MADRID – Na noite de segunda-feira, a Autoridade Palestiniana apresentou uma proposta de resolução à Assembleia Geral das Nações Unidas. Caso seja aprovada a proposta, o estatuto a da Palestina será alterado de "entidade observadora" para "Estado observador não-membro" na Assembleia Geral das Nações Unidas. O voto favorável da proposta poderia alterar o panorama das negociações bilaterais entre Israel e a Autoridade Palestiniana.

A votação surge após os actos de violência registados recentemente em Gaza terem aparentemente dado o golpe de misericórdiaa qualquer oportunidade real de negociações profícuas para resolver um conflito que continua a ser a chave para o futuro de toda a região. Neste contexto, são muitos os factores que influenciarão a decisão da Assembleia Geral, sendo a posição da União Europeia um dos mais significativos.

Apesar de os países da UE não terem conseguido chegar a um consenso, é provável que o voto europeu não dificulte a adopção da resolução que tornaria a Palestina no segundo Estado a adquirir o estatuto de Estado observador não-membro, depois da Santa Sé.

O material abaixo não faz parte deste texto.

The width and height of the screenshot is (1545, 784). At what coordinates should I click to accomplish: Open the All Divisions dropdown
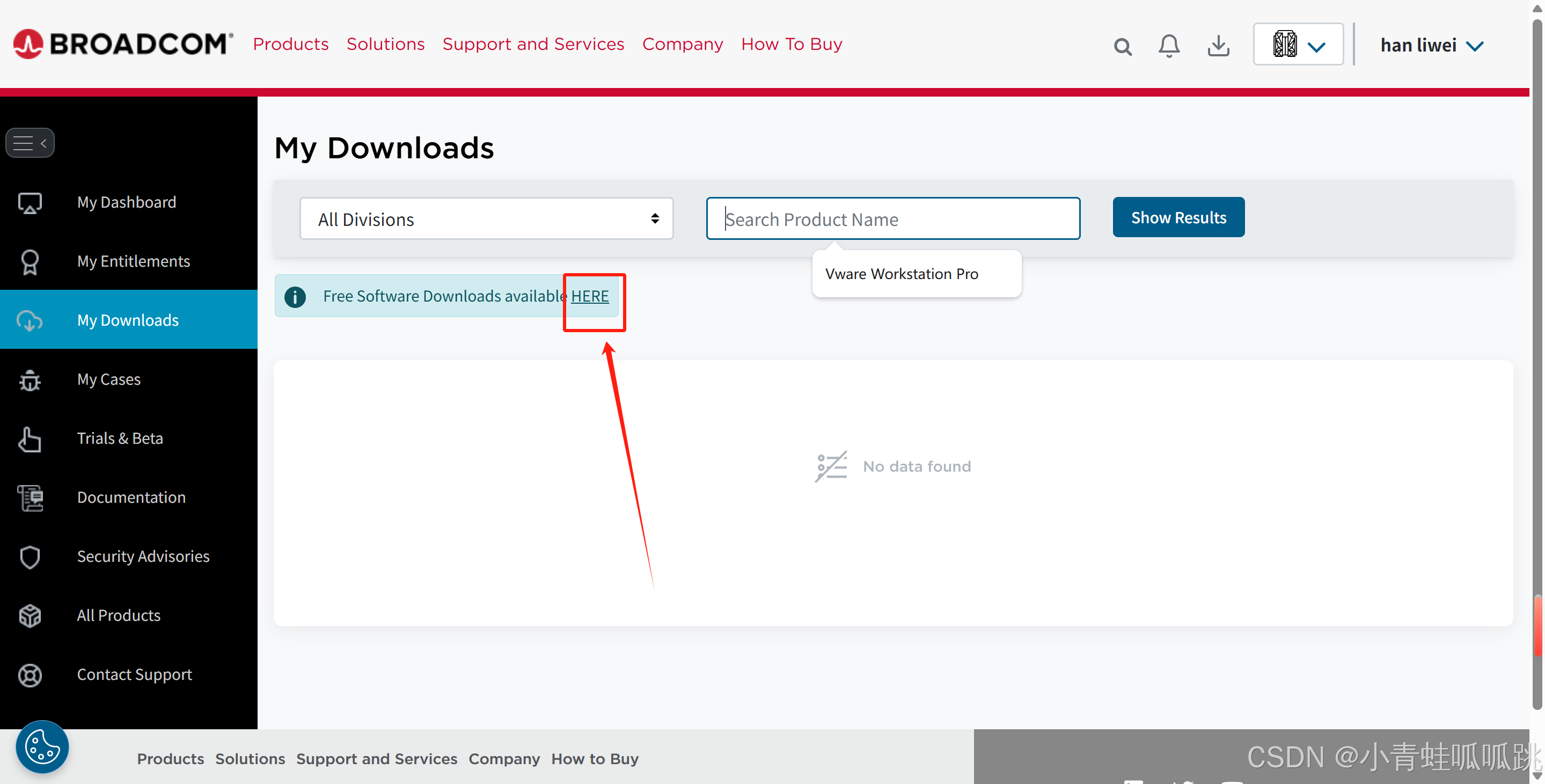click(x=486, y=219)
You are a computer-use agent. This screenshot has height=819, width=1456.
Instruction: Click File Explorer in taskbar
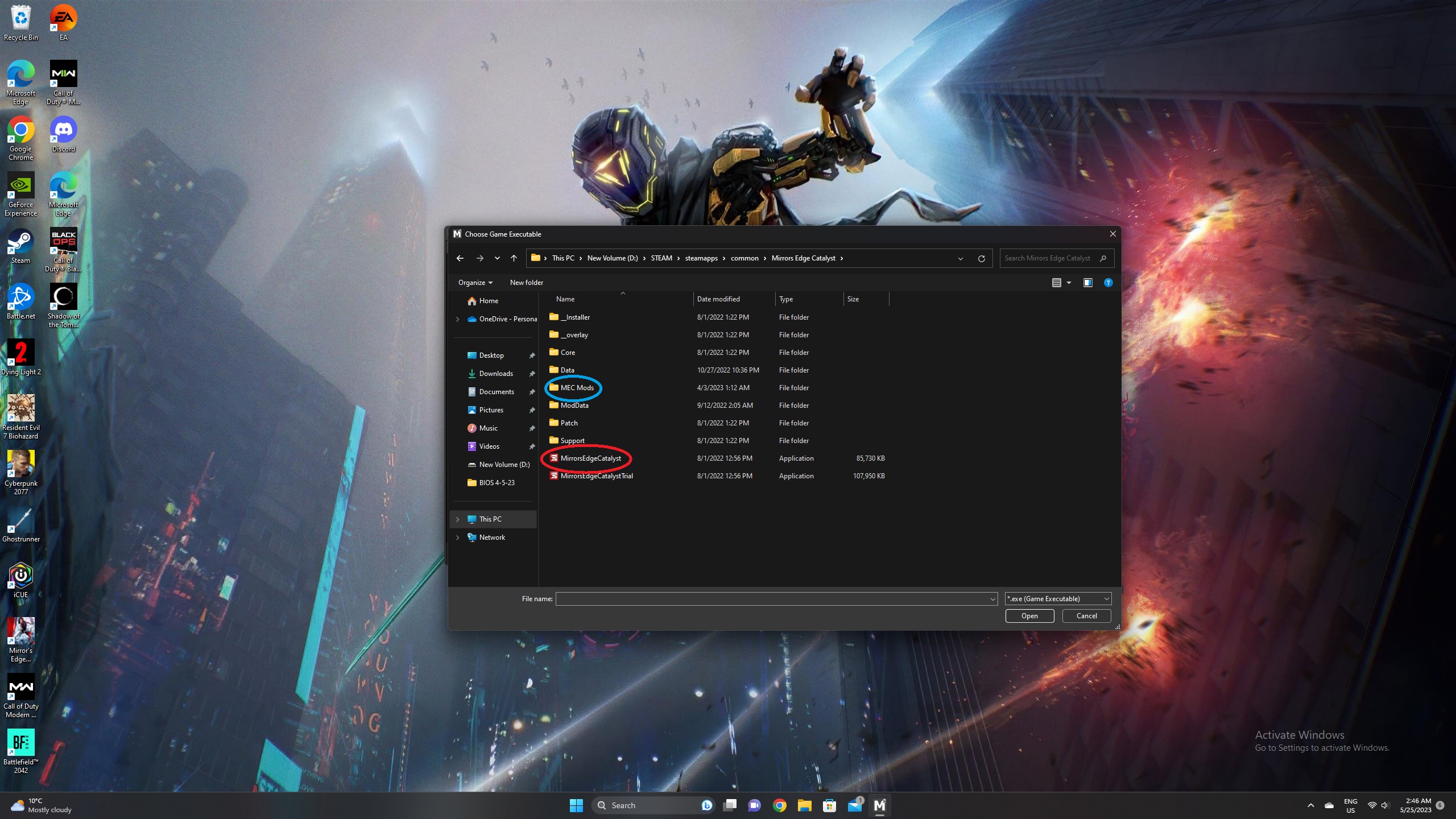[x=804, y=805]
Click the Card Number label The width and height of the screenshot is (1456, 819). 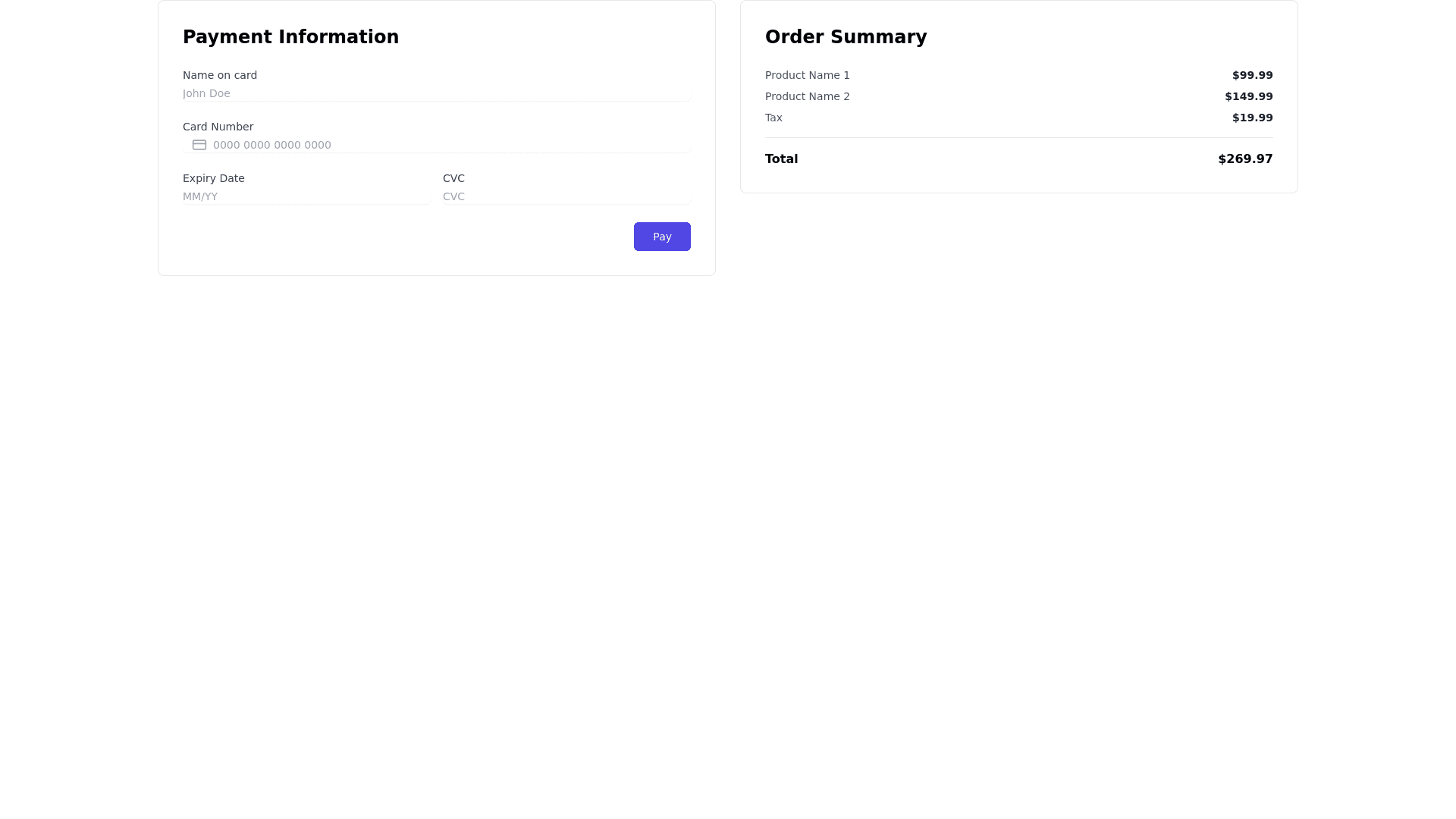(x=218, y=127)
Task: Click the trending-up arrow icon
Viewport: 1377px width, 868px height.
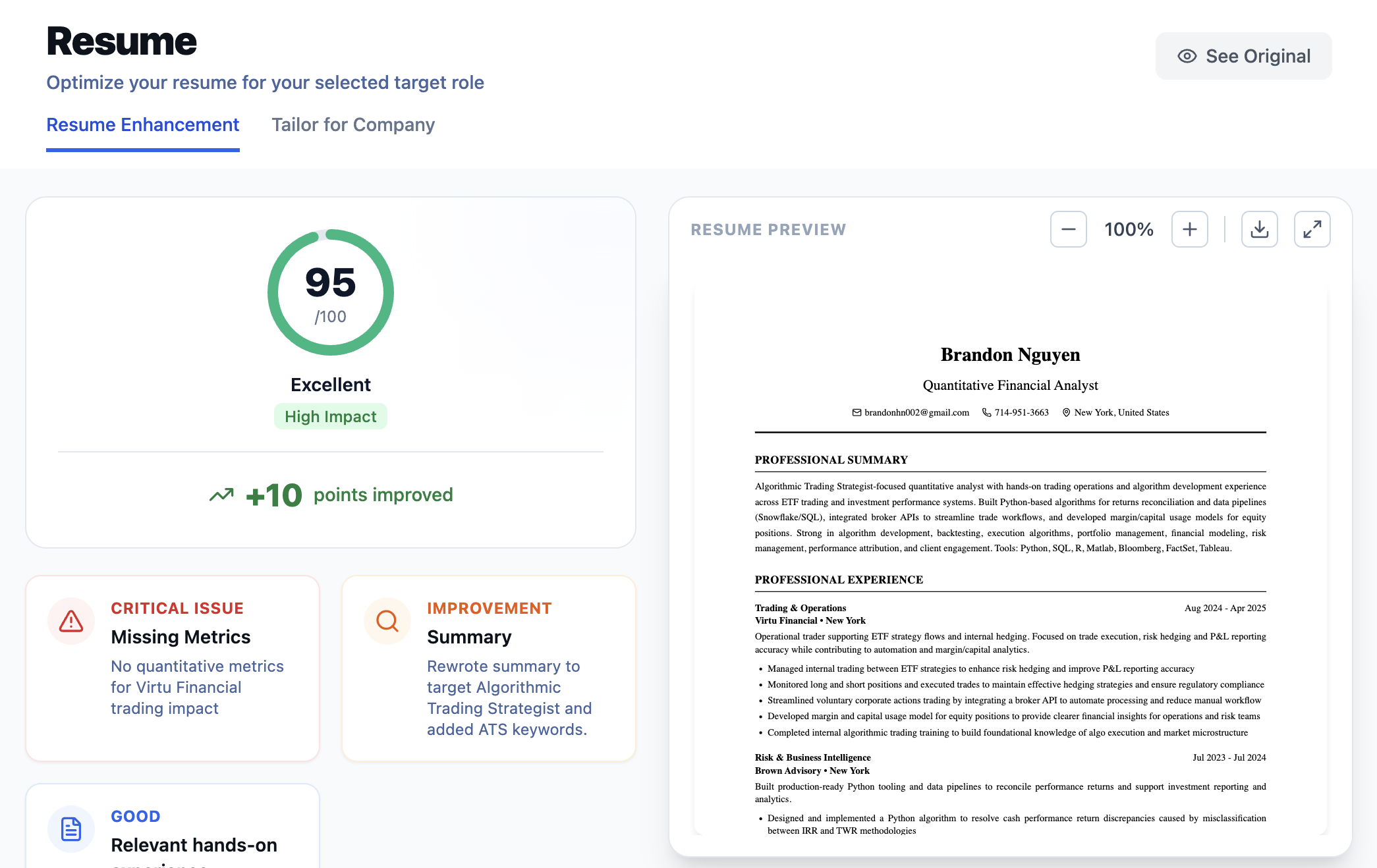Action: pyautogui.click(x=221, y=495)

Ao contrário do processo de determinação da plena adesão à ONU, a atribuição do estatuto de Estado observador apenas necessita de uma maioria simples na Assembleia Geral, sem necessidade de se recorrer ao Conselho de Segurança da ONU. Tendo em conta que 132 membros da ONU já reconhecem o Estado da Palestina, é provável que o voto seja favorável.